>>>

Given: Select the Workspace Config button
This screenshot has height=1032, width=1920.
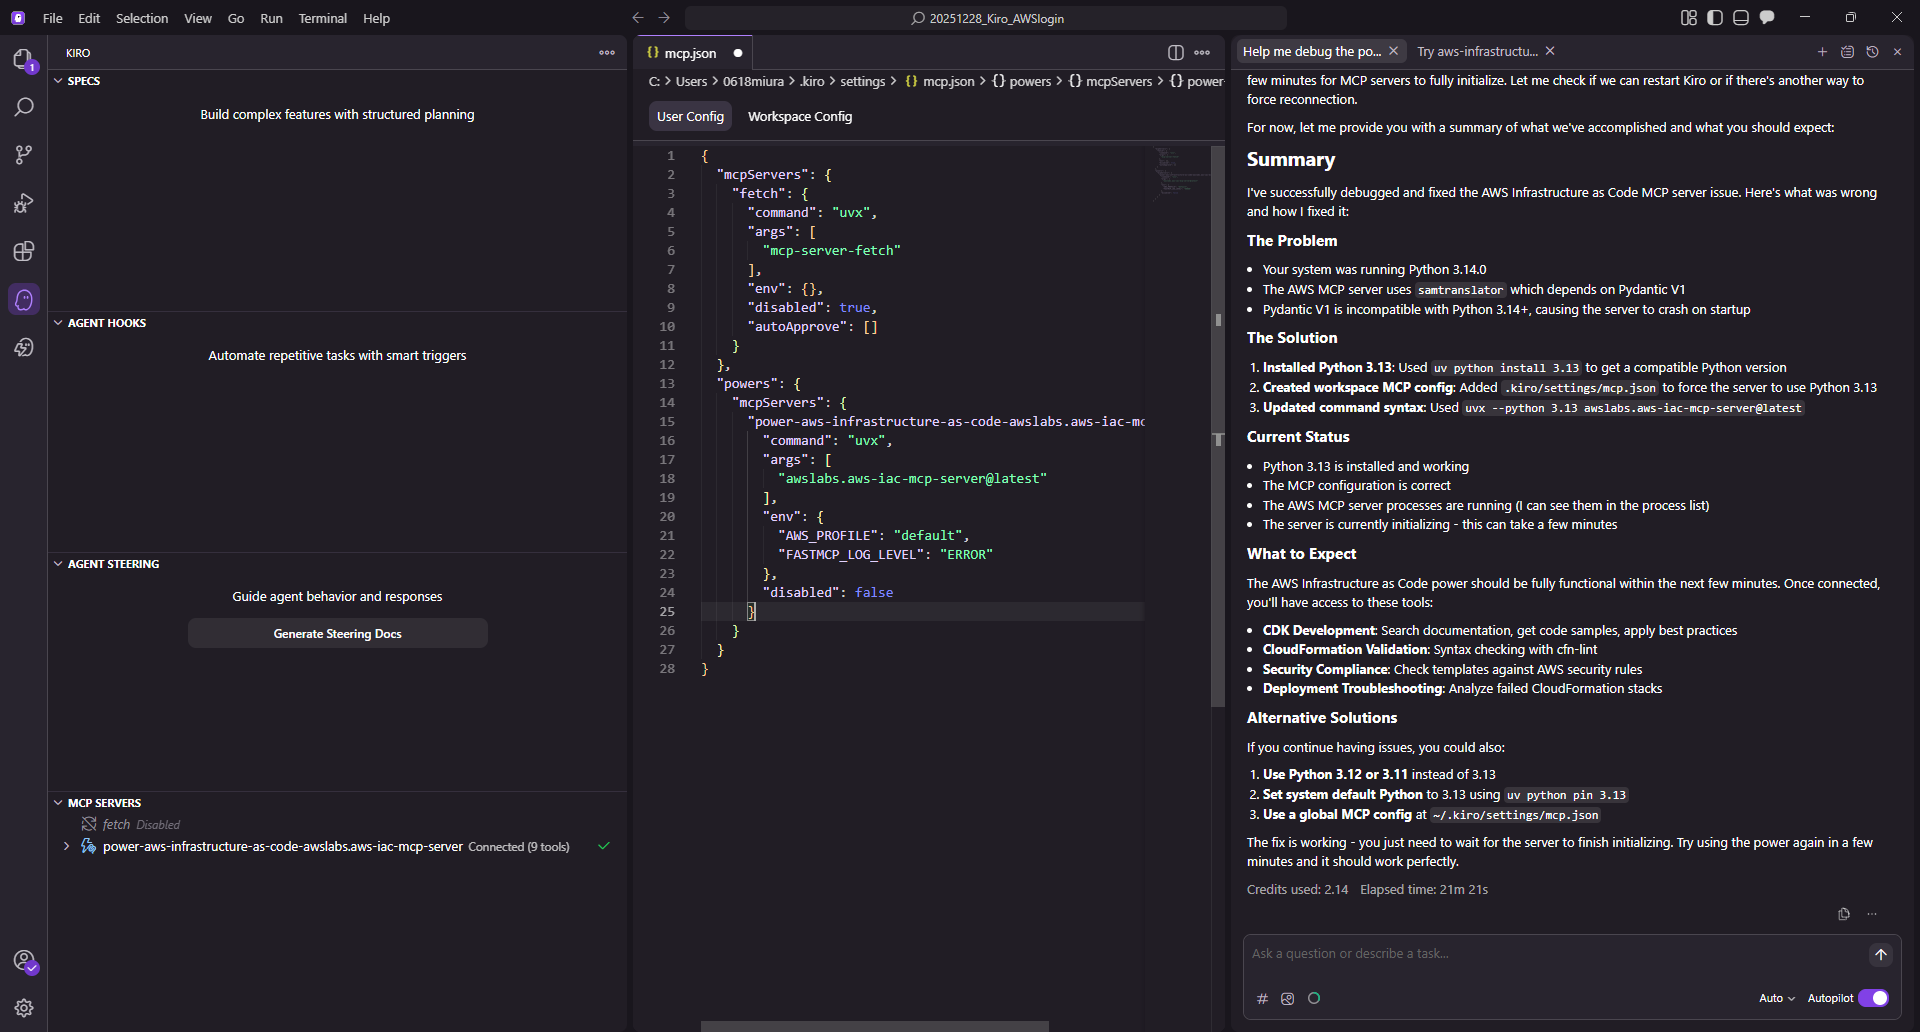Looking at the screenshot, I should point(799,117).
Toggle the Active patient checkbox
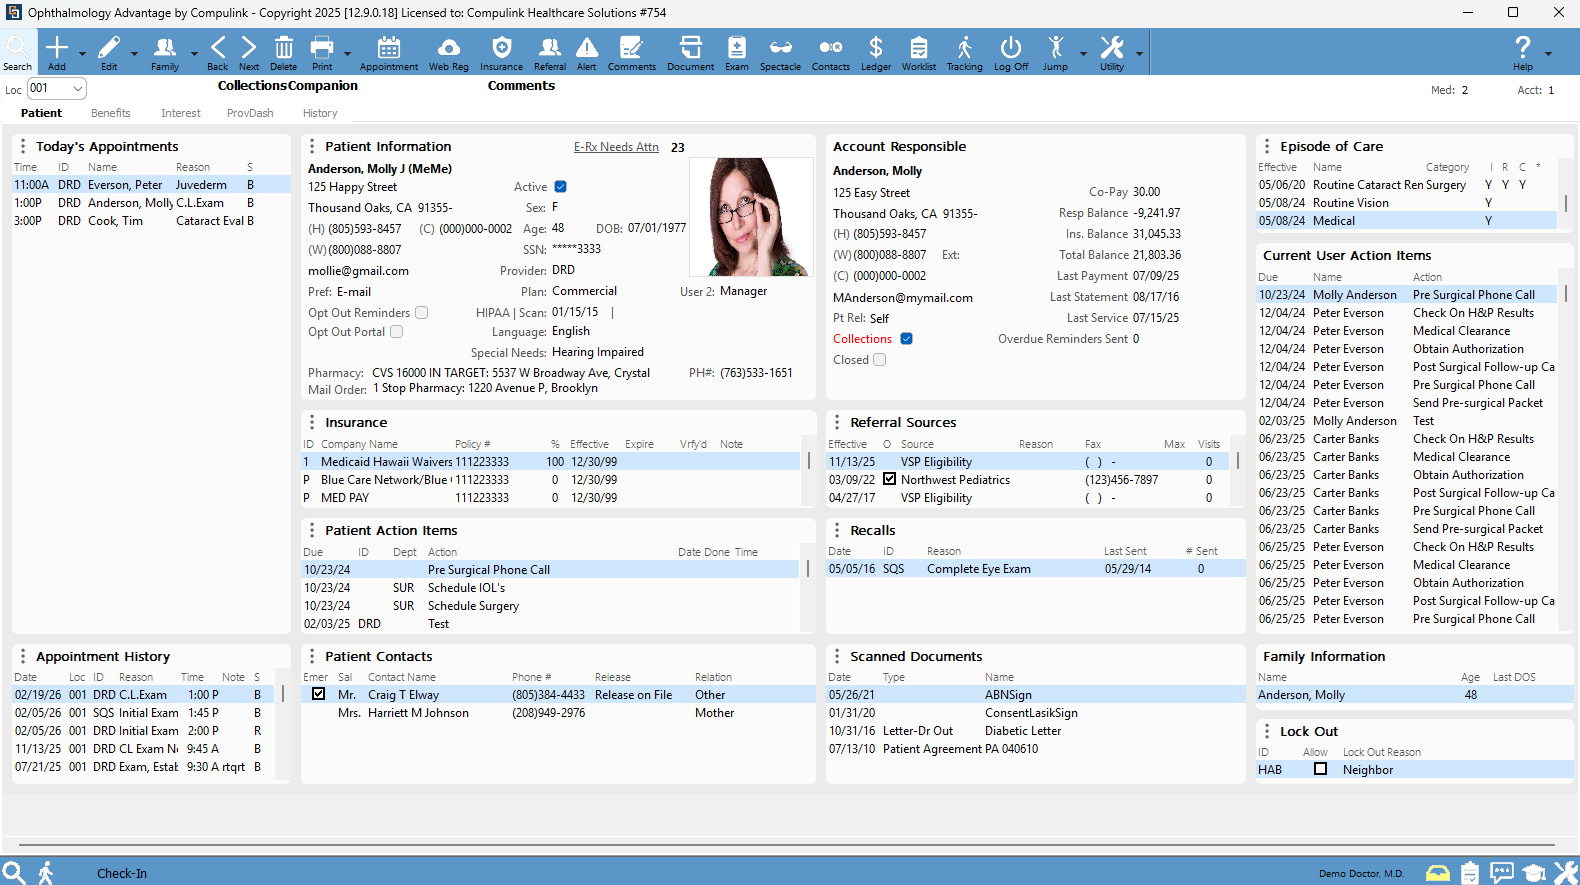This screenshot has height=885, width=1580. tap(561, 187)
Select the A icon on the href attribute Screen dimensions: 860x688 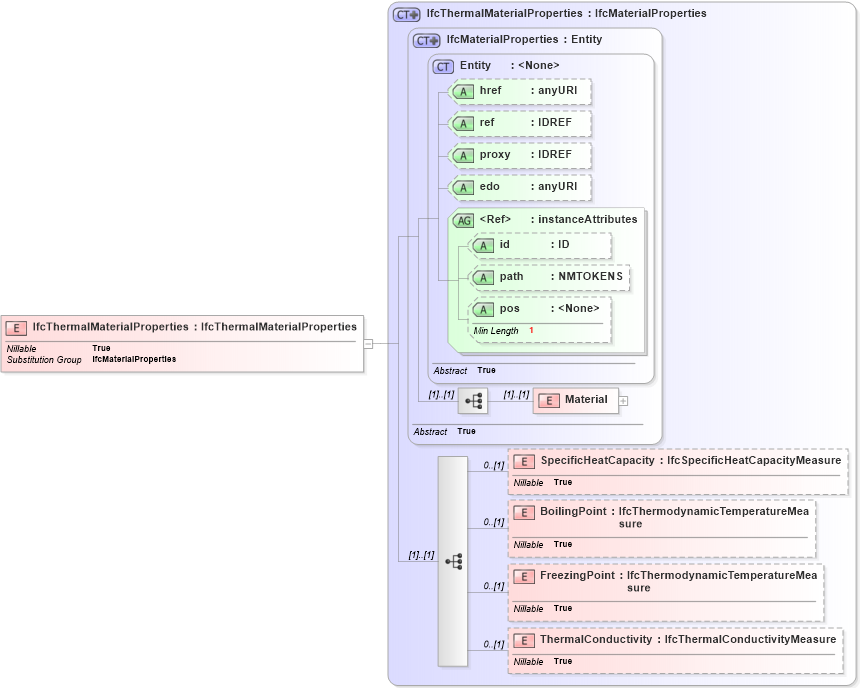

<<<

Without copying any picture, repeat the full listing above word for word.

Given: Select the Workspace Config button
This screenshot has height=1032, width=1920.
Looking at the screenshot, I should point(799,117).
Toggle the Active patient checkbox
This screenshot has height=885, width=1580. tap(561, 187)
Select the A icon on the href attribute Screen dimensions: 860x688 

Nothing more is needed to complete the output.